Data from: Earthworms increase plant biomass more in soil with no earthworm legacy than in earthworm mediated soil, and favor late successional species in competition
Mudrák, Ondřej; Frouz, Jan (2018), Data from: Earthworms increase plant biomass more in soil with no earthworm legacy than in earthworm mediated soil, and favor late successional species in competition, Dryad, Dataset, https://doi.org/10.5061/dryad.nc45r
As ecosystem engineers, earthworms greatly affect plant communities. They create persistent soil structures enriched by nutrients that improve the conditions for plant growth and modify competition between plant species. We therefore hypothesized that earthworm activity would be more important in early stages of the primary succession, when the soil is not modified by earthworms, than in the late stages of the succession, when the soil is already improved by earthworms. On the other hand, earthworms also affect plants via many other effects such as seed predation or excreting hormone-like compounds, which could make earthworm presence important in late successional soil.
---
**Exercises:**
A. Besides creating nutrient-rich soil structures, what two other ways do earthworms affect plants, according to the earthworm abstract?
B. Could you resume the earthworm abstract, picking up after its final sentence?

**Data for analysis:**
---
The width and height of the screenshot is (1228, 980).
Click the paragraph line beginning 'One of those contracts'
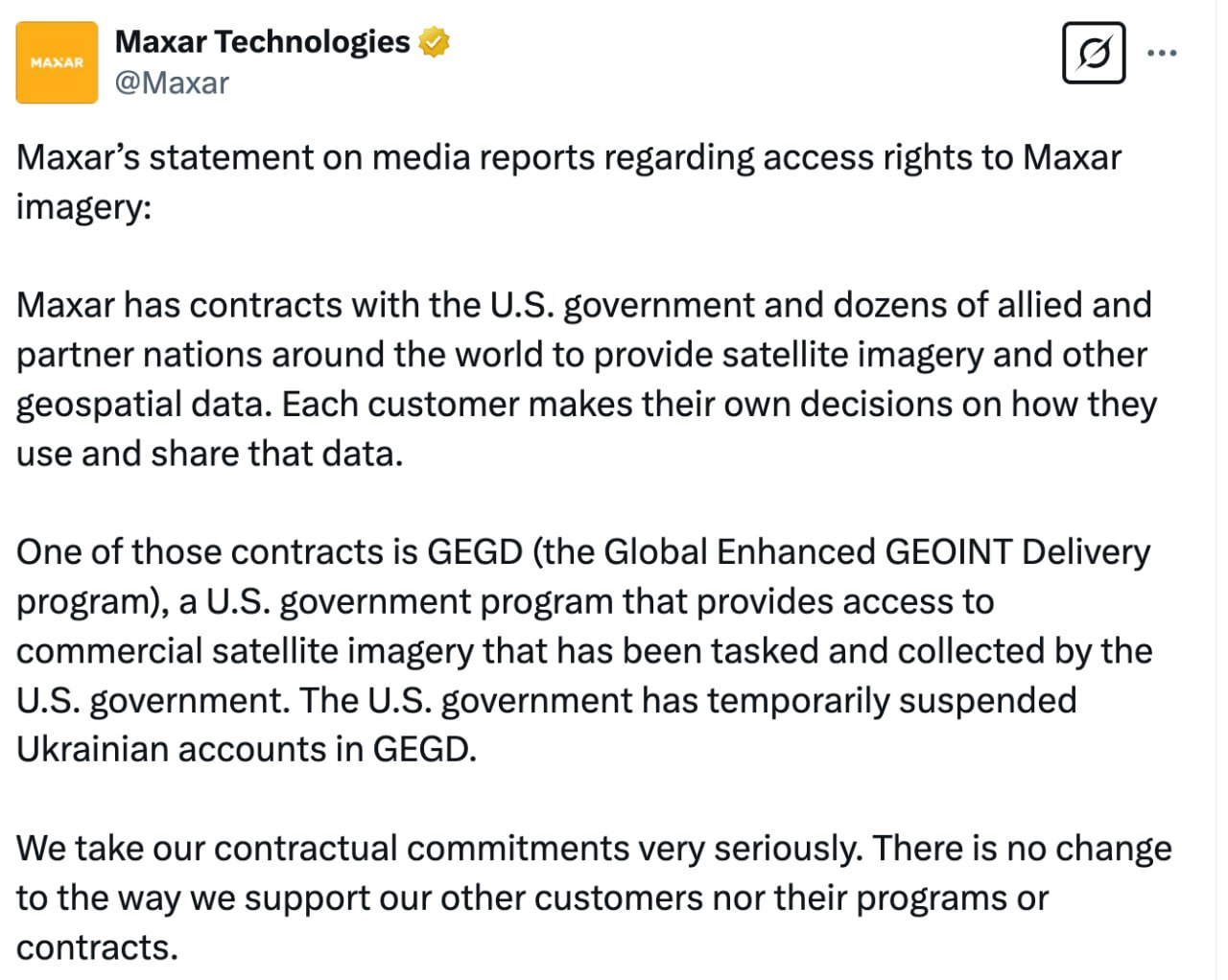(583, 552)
---
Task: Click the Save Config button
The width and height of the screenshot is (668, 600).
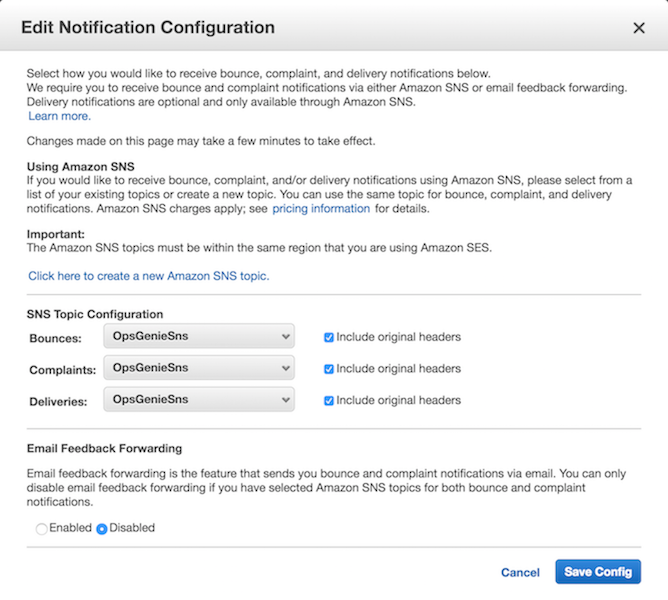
---
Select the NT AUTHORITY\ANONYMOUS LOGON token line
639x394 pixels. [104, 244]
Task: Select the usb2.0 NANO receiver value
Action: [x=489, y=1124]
---
**List of answers:**
A. Seed predation and excreting hormone-like compounds.

B.
To explore earthworm effects on plant community succession, we performed a laboratory microcosm experiment without and with earthworms (Lumbricus rubellus and Aporrectodea caliginosa), with early successional plants (Poa compressa, Medicago lupulina, and Daucus carota) and late successional plants (Arrhenatherum elatius, Lotus corniculatus, and Plantago lanceolata), and with soil previously unaffected by earthworms (young soil) and soil substantially affected by earthworms (developed soil). These soils were taken from the early and late successional post-mining sites of the Sokolov coal mining district (northwest Czech Republic).
When both early and late successional plants were grown separately, earthworms increased plant biomass proportionally more in the young soil than in the developed soil, indicating that earthworm activity is more important in undeveloped than in developed soil.
When early and late successional plants were competing each other, the biomass of the early successional plants was reduced. In the young soil the reduction was independent of earthworm presence. In the developed soil the reduction was promoted by the earthworms. Late successional plants profited from the reduction of early successional plants and increased their biomass. This increase was promoted by the earthworm presence.
Our results indicate that the direct effects of earthworm presence on plants decrease during succession because of the cumulative effects of earthworm activity on soil conditions. Such ecosystem engineering effects favor late successional competitors and therefore promote the replacement of species during succession.